Une équation qualifiée d’existentielle

Le financement du modèle social français est au cœur d’une nouvelle réflexion présidentielle. Emmanuel Macron a saisi quatre personnalités pour élaborer, avant la fin de l’année 2026, des scénarios destinés à « refonder le financement » du système de protection sociale. Dans un courrier rendu public par la présidence, le chef de l’État insiste sur la nécessité d’en garantir « l’efficacité et la soutenabilité », évoquant une « problématique existentielle ».

Cette mission intervient dans un contexte de tensions croissantes sur les comptes de la Sécurité sociale, creusés par le vieillissement de la population et la hausse des dépenses de santé. Elle s’inscrit également dans le prolongement d’une conférence sociale proposée au printemps 2025, sans qu’une date précise n’ait alors été fixée.
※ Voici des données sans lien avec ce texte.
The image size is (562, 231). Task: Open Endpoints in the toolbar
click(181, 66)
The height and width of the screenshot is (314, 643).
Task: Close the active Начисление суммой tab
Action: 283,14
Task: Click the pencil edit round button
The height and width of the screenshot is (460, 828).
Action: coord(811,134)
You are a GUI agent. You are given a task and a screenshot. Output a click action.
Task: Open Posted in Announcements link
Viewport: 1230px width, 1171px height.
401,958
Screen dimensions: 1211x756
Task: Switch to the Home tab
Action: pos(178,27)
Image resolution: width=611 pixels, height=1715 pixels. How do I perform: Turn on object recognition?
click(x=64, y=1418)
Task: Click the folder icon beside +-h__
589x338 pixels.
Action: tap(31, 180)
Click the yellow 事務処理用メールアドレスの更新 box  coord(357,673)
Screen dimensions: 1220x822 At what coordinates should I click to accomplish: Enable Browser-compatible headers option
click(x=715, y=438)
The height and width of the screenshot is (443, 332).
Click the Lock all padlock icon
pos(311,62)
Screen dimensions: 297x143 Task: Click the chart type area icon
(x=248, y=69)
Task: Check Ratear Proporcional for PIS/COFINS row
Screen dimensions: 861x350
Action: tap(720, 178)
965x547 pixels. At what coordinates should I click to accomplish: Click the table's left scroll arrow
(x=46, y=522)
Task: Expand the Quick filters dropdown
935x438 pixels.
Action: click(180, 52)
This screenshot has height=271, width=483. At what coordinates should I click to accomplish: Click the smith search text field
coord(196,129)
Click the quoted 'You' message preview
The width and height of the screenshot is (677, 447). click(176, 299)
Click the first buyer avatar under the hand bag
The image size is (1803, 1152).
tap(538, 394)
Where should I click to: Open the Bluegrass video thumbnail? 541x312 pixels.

Quatre experts aux profils complémentaires

Le groupe réunit deux économistes reconnus, Hippolyte d’Albis et Alexandra Roulet, ainsi que deux spécialistes de la protection sociale, Marianne Kermoal-Berthomé et Pierre Ricordeau. Ensemble, ils devront plancher sur différents leviers, notamment le poids du travail dans le financement des prestations – une préoccupation récurrente des débats publics. Les cotisations assises sur les salaires représentent aujourd’hui l’essentiel des ressources de la Sécurité sociale, mais leur part diminue sous l’effet des exonérations et des transformations du marché du travail.

L’Élysée a fixé un calendrier resserré : les travaux doivent aboutir « d’ici à la fin de l’année », soit six mois après l’annonce officielle. Le rapport final est attendu à quelques mois de l’élection présidentielle de 2027, ce qui lui confère un enjeu politique évident. Les scénarios élaborés pourraient alimenter les programmes des candidats sur des questions aussi sensibles que l’âge de la retraite, les cotisations patronales ou l’éventuel recours à une taxe sur la valeur ajoutée sociale.

Des défis démographiques et budgétaires

La mission devra intégrer les projections démographiques et financières à long terme. Le déséquilibre entre le nombre de cotisants et le nombre de bénéficiaires de prestations s’aggrave mécaniquement avec l’allongement de l’espérance de vie. Parallèlement, les marges de manœuvre budgétaires de l’État sont réduites, ce qui limite les possibilités de recours à l’impôt ou à l’endettement.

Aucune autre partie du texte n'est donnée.